AIM OF THE EXERCISE: In the records below, find each line containing the word "computer" and copy it.

EXERCISE MATERIAL:
- Opening Delimiter -
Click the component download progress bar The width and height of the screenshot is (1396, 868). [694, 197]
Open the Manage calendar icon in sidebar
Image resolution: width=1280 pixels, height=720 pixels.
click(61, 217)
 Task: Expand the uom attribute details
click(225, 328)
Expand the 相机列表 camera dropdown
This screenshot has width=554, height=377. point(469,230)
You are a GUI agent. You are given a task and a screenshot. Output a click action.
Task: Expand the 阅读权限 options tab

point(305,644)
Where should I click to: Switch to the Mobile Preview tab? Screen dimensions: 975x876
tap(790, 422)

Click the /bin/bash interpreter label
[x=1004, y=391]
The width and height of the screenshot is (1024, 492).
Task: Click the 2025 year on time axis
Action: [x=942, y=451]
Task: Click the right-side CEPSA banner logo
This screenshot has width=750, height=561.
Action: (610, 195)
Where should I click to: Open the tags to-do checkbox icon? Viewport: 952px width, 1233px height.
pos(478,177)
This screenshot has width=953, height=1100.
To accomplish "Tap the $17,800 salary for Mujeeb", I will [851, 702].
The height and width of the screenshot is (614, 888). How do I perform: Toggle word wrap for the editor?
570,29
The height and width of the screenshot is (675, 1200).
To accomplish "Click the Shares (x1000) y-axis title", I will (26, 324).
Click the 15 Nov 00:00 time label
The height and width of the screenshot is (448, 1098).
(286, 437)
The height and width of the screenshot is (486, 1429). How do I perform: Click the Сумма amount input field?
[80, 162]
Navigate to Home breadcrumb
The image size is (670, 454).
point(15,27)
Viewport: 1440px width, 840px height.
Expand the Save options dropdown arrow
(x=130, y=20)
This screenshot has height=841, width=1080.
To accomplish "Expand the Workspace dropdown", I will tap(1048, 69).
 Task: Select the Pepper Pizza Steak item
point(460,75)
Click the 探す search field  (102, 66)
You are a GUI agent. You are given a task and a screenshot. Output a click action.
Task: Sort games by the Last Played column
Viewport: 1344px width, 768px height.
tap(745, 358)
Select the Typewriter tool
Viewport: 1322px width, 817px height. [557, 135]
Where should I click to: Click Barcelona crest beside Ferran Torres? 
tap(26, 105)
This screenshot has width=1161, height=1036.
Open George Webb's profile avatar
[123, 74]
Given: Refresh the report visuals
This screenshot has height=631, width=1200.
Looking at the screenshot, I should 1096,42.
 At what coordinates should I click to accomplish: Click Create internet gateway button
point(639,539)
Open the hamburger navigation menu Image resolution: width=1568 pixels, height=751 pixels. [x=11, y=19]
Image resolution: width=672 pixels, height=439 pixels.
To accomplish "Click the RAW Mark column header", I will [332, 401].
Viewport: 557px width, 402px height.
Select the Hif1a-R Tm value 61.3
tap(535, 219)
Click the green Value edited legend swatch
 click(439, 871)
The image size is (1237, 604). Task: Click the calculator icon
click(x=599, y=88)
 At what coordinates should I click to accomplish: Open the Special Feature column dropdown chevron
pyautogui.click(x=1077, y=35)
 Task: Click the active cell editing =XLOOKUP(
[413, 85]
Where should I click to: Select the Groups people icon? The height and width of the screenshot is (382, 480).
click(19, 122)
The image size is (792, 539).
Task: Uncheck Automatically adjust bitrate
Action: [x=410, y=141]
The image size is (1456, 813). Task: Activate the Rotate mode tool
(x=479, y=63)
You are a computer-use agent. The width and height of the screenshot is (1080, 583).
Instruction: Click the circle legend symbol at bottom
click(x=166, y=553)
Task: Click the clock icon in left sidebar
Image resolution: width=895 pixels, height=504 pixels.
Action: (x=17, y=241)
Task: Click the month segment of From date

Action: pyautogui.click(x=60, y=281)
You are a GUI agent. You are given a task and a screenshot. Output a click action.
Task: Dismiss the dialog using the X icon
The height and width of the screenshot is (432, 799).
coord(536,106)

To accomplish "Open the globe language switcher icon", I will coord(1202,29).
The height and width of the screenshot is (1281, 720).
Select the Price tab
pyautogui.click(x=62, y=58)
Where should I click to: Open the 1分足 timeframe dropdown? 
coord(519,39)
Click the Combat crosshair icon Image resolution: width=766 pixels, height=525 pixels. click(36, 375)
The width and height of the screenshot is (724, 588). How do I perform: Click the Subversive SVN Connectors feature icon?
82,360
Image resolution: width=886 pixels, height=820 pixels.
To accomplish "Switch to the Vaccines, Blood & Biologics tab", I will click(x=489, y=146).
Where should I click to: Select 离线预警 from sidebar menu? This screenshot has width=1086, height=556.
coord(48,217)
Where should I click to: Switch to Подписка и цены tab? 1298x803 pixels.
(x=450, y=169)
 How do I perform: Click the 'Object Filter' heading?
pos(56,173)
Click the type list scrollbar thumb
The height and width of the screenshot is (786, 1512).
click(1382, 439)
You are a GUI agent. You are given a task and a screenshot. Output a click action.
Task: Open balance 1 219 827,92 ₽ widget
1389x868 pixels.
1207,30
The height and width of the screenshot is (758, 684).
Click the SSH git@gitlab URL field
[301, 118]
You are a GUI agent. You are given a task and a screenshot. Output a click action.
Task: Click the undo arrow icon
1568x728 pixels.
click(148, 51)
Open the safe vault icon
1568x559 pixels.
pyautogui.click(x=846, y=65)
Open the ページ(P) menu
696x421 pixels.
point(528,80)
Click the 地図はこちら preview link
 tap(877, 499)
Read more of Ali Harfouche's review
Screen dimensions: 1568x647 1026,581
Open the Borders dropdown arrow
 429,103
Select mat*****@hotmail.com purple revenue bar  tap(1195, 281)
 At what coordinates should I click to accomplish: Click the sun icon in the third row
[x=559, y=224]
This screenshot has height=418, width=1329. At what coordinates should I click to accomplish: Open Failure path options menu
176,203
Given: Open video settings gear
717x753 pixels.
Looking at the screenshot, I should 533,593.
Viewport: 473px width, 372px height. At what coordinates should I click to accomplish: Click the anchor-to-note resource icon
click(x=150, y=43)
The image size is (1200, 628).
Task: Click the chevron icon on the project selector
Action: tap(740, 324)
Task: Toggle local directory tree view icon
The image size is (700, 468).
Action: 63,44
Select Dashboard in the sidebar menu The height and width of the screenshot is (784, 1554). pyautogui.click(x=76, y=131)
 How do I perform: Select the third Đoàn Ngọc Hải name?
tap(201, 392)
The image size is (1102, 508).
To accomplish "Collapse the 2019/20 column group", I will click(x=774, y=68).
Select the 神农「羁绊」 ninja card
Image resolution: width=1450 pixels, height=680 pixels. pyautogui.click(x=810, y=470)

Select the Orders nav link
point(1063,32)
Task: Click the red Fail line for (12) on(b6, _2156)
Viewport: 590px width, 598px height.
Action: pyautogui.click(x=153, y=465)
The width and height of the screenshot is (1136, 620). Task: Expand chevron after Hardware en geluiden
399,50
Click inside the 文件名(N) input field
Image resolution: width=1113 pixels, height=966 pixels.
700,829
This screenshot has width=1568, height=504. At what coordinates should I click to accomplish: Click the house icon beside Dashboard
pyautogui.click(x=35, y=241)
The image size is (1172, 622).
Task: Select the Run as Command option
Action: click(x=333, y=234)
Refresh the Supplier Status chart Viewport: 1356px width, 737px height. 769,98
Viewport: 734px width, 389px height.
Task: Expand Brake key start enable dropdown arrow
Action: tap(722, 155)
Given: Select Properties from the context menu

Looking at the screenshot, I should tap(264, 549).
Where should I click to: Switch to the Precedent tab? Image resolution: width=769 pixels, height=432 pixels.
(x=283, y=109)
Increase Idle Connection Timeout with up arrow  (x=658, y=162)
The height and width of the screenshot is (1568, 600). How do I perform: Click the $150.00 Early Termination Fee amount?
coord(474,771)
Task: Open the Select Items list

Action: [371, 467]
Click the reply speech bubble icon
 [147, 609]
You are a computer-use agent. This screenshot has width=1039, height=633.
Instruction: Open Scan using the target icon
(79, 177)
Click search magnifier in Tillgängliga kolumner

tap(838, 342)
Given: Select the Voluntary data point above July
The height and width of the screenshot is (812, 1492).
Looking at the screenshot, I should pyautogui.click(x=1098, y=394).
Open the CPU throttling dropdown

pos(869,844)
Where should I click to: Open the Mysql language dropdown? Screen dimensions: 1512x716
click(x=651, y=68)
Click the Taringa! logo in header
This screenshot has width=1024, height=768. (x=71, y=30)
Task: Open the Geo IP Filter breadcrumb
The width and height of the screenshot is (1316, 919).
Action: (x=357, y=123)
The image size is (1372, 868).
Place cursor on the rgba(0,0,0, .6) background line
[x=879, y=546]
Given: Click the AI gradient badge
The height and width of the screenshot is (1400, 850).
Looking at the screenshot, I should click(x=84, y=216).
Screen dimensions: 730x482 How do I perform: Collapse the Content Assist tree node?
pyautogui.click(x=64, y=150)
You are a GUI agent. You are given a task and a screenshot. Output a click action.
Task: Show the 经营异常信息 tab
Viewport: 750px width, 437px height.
- Closing Delimiter -
RESPONSE:
You are a computer-use agent. The width and height of the screenshot is (1080, 583).
You are a computer-use agent. This screenshot has width=1039, height=633.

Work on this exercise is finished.